TEMPO.CO , Jakarta - Ketua Majelis Ulama Indonesia (MUI), Din Syamsudin, mengakui lembaganya kecolongan dalam mengawasi praktek investasi bodong PT Golden Traders Indonesia Syariah (GTIS).
Din mengatakan terbatasnya tenaga dan wewenang Dewan Syariah untuk melakukan pengawasan memperbesar peluang penipuan berkedok sertifikat halal seperti GTIS. "Dalam kasus GTIS ini, kami memang kecolongan," kata dia, saat menemui puluhan korban GTIS di kantornya, Selasa, 18 Maret 2014.
Din mengatakan salah satu kelemahan MUI adalah tidak bisa mengawasi perilaku para pemegang sertifikat halal atau syariah. Namun, Din mengatakan wewenang pengawasan lembaga yang memiliki sertifikat syariah memang tidak cuma dilakukan MUI. "Itu urusan pemerintah, kami hanya mengeluarkan fatwa." (baca: Tergiur Label MUI, Nasabah Tertipu Investasi Emas).
Din mencontohkan, pengawasan pemegang sertifikat syariah di sektor keuangan dilakukan Bank Indonesia dan Otoritas Jasa Keuangan. Sedangkan pemegang sertifikat halal makanan diawasi oleh Badan Pengawas Obat dan Makanan.
Wakil Ketua MUI, Ma'ruf Amin, mengatakan persoalan pengawasan praktek syariah di lembaga keuangan sulit dilakukan. MUI, kata dia, tidak punya tenaga memadai untuk mengawasi praktek syariah di lembaga-lembaga yang telah disertifikasi. "Kami hanya mengevaluasi sertifikatnya setiap dua tahun sekali karena lembaga-lembaga itu wajib memperbaharui sertifikatnya," ujar Ma'ruf.
Seperti diberitakan sebelumnya, para nasabah GTIS kehilangan uang setelah dua petinggi GTIS, Michael Ong serta Edward Soong, kabur. Dua warga Malaysia ini diduga membawa uang nasabah senilai hampir Rp 1 triliun pada awal 2013. Mereka menjalankan praktek investasi dan jual beli emas, tetapi dengan sistem transaksi tanpa barang. (baca: DPR Tagih Tanggung Jawab MUI dalam Kasus GTIS).

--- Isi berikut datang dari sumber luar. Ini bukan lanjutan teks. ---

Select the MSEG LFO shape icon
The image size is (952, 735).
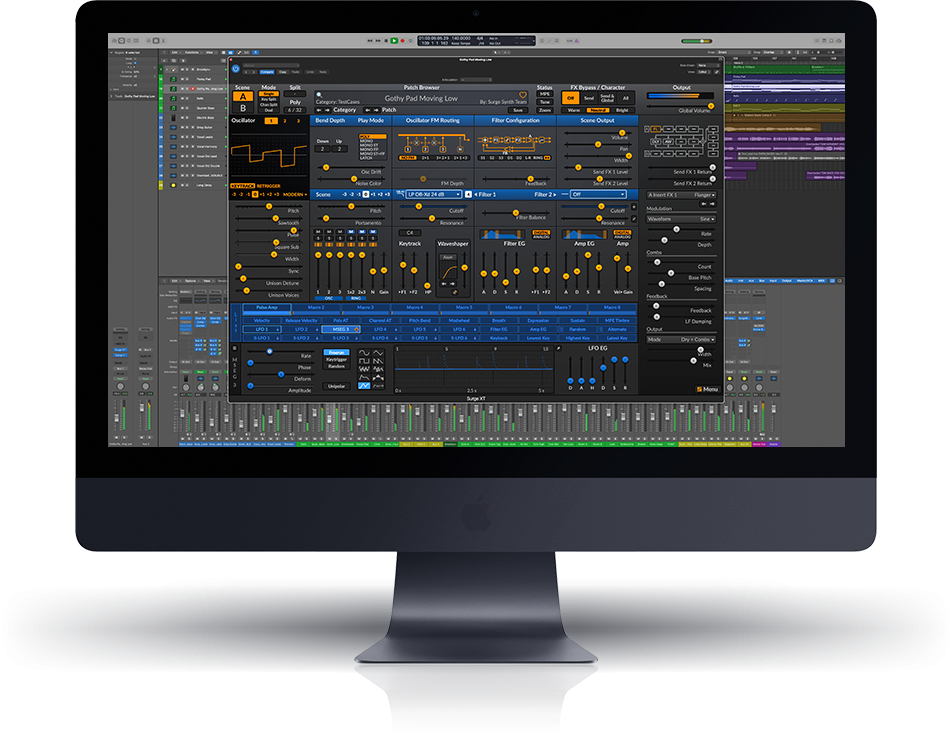point(364,385)
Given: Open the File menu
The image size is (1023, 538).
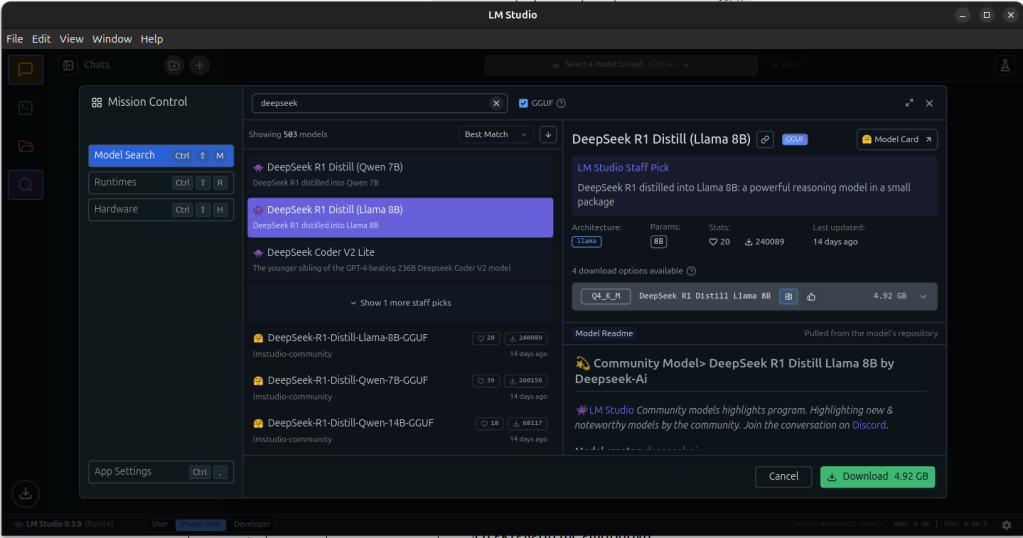Looking at the screenshot, I should pos(14,39).
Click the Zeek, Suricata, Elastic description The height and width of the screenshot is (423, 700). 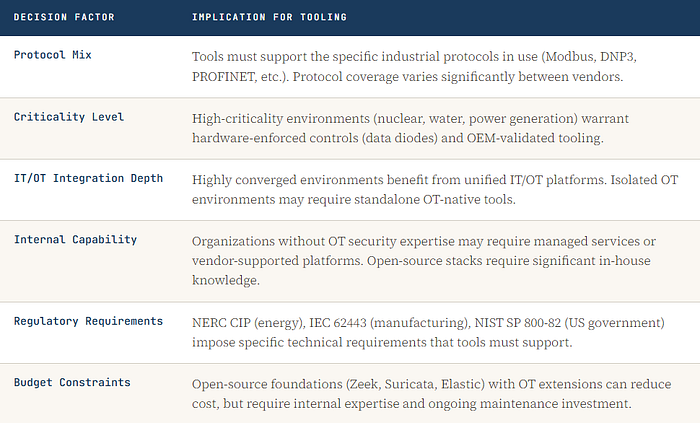[432, 384]
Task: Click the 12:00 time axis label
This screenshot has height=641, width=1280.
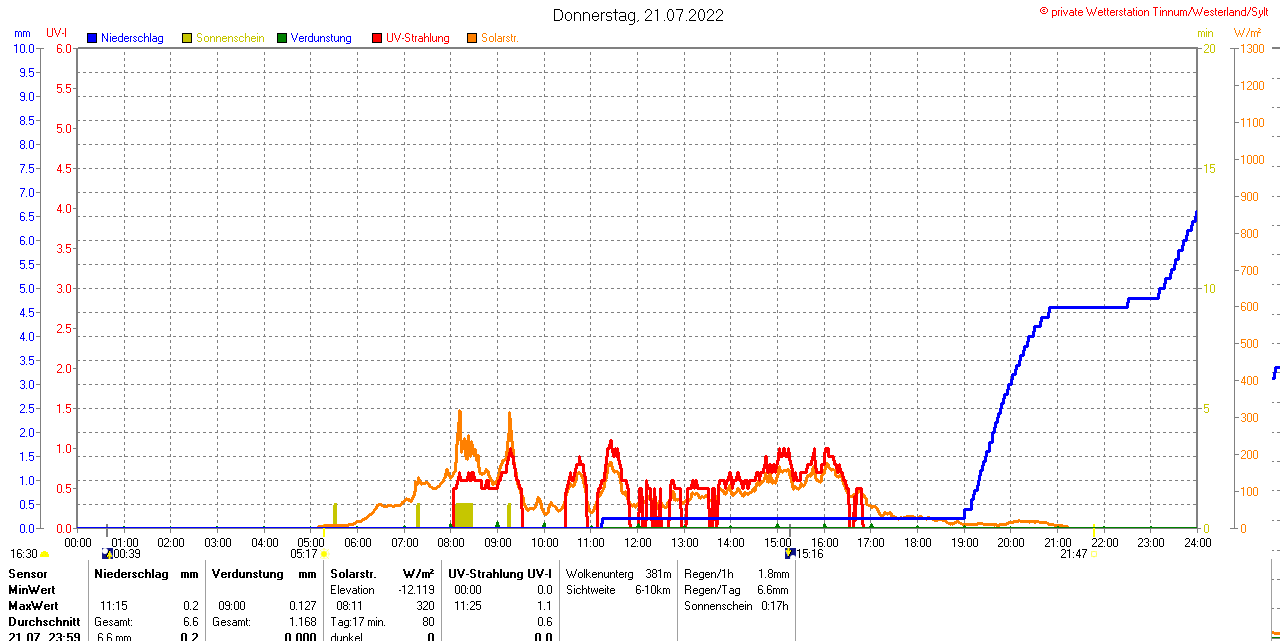Action: tap(638, 542)
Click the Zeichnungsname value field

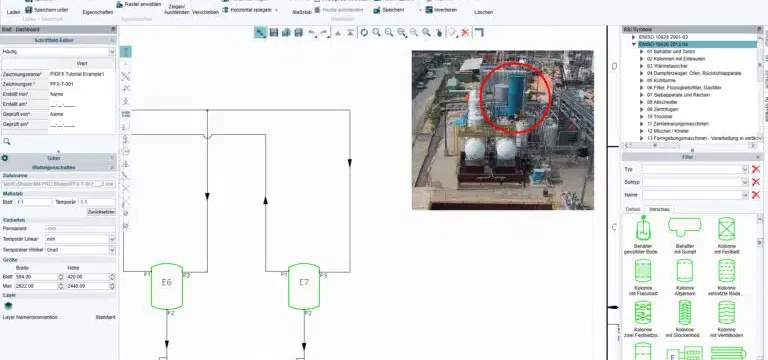click(82, 74)
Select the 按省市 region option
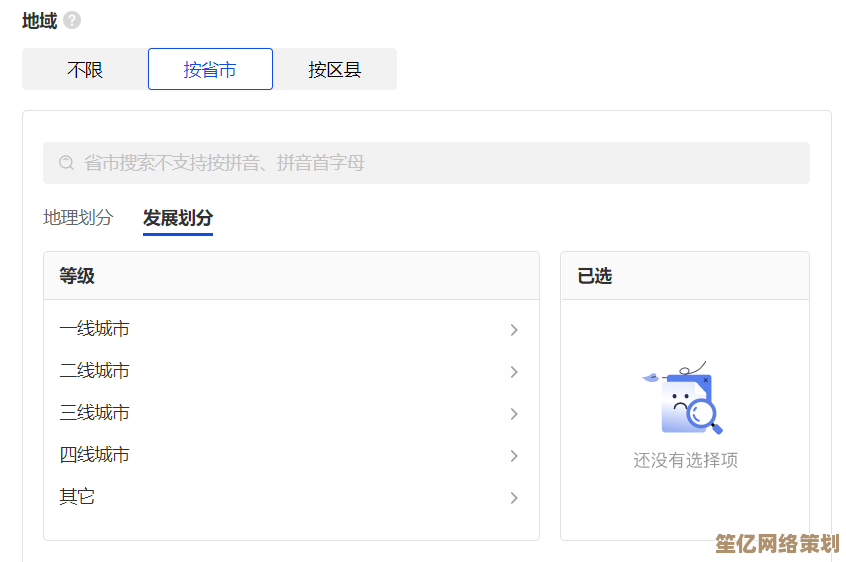This screenshot has height=562, width=846. click(x=210, y=70)
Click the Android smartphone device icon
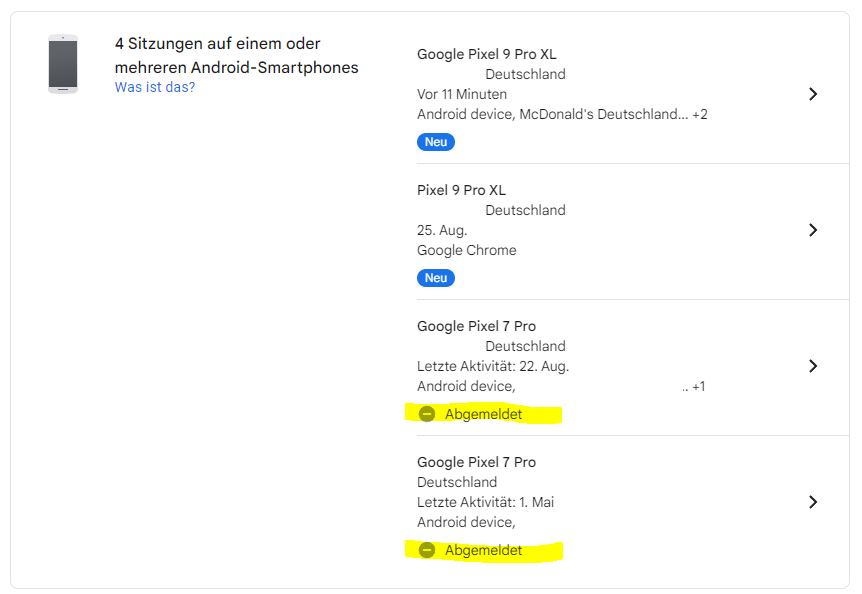The height and width of the screenshot is (594, 862). tap(63, 64)
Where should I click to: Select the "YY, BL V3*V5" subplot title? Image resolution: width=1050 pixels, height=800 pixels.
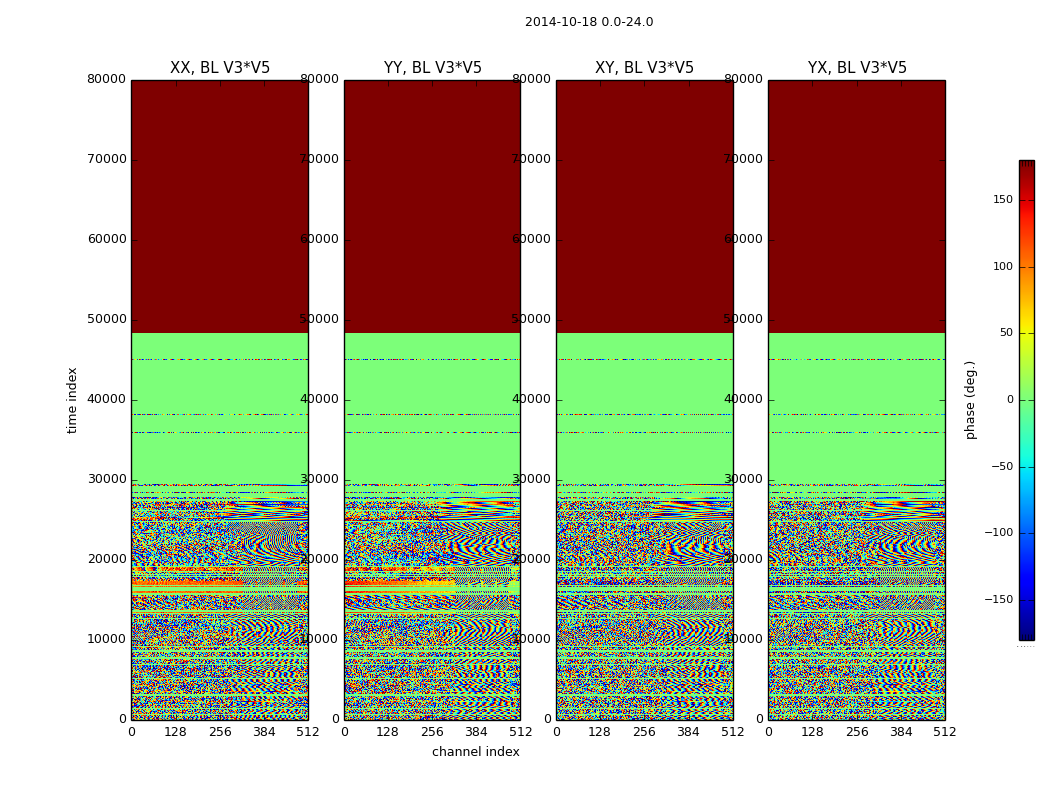432,68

Puluhan nasabah yang berasal dari Jakarta, Bandung, dan Surabaya ini awalnya ingin berdemonstrasi. Mereka meminta MUI ikut bertanggung jawab karena telah mengeluarkan label syariah untuk GTIS. MUI juga dinilai bertanggung jawab karena diduga menyimpan uang dari GTIS melalui Yayasan Dana Dakwah Pembangunan.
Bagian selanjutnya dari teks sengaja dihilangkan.